Data entries

******************************

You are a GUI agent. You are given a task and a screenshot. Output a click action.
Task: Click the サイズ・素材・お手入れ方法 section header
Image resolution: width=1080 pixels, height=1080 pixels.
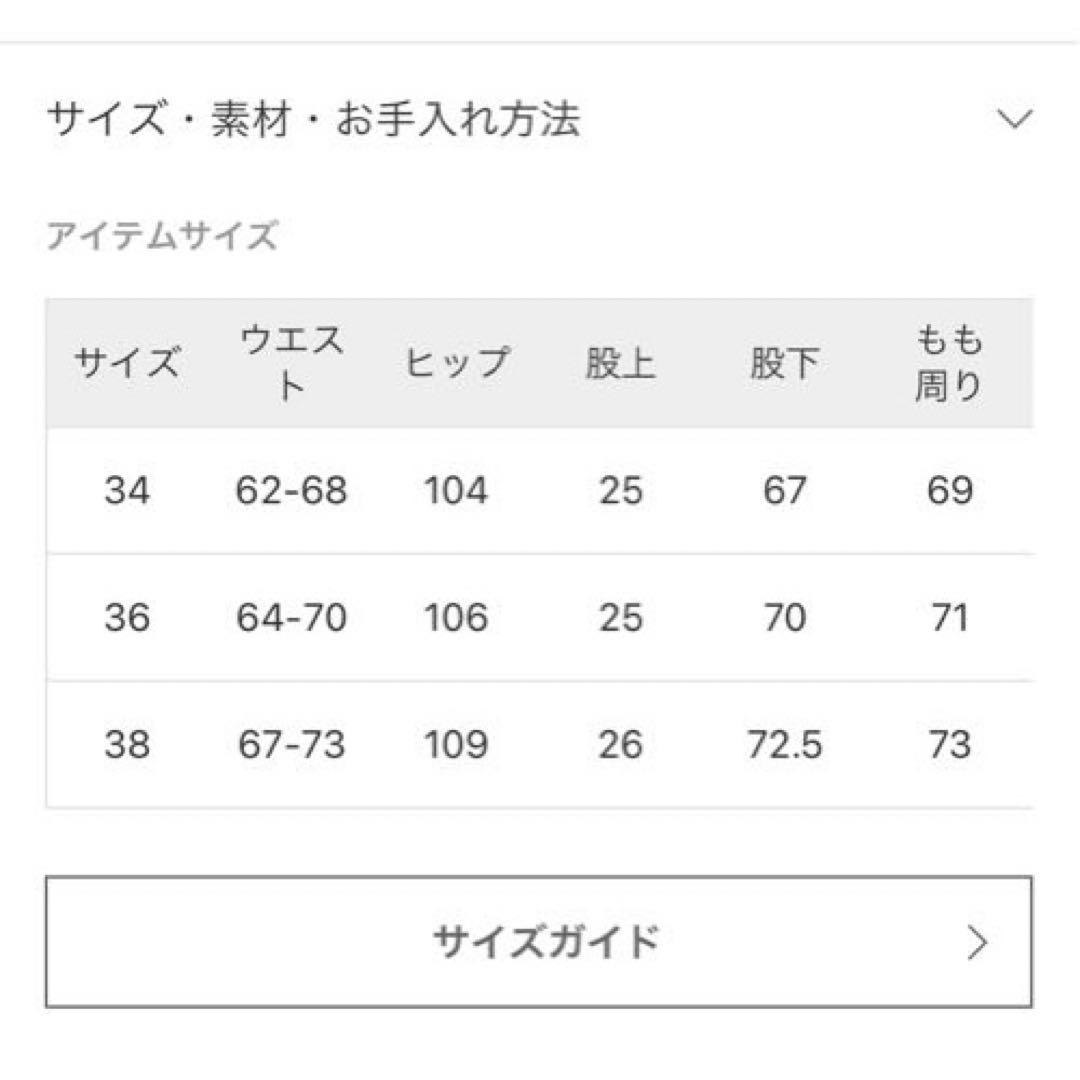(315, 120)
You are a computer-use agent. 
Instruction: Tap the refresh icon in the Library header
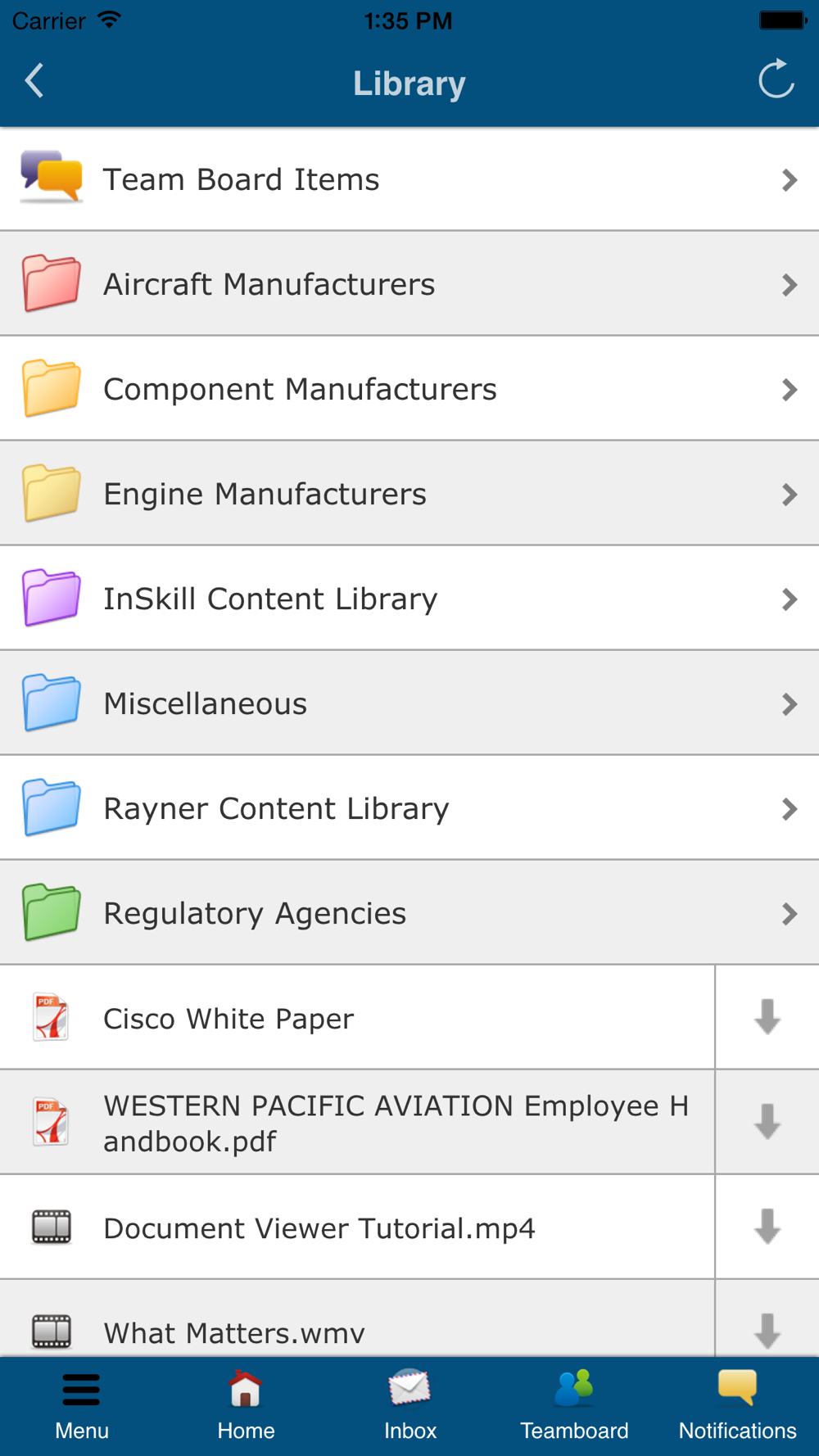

******************************

Scale every answer coordinate in the records above by 1.45 and round each result to a whole number, with halves rounding up. Write out all the lines again, requests included, but leave out the pictures.

**Written answer**
You are a GUI agent. You are given a task and a screenshot. Output a click action.
Task: Click the サイズ・素材・お手入れ方法 section header
Image resolution: width=1080 pixels, height=1080 pixels.
(457, 174)
You are a computer-use agent. 
Instruction: Tap the refresh icon in the Library header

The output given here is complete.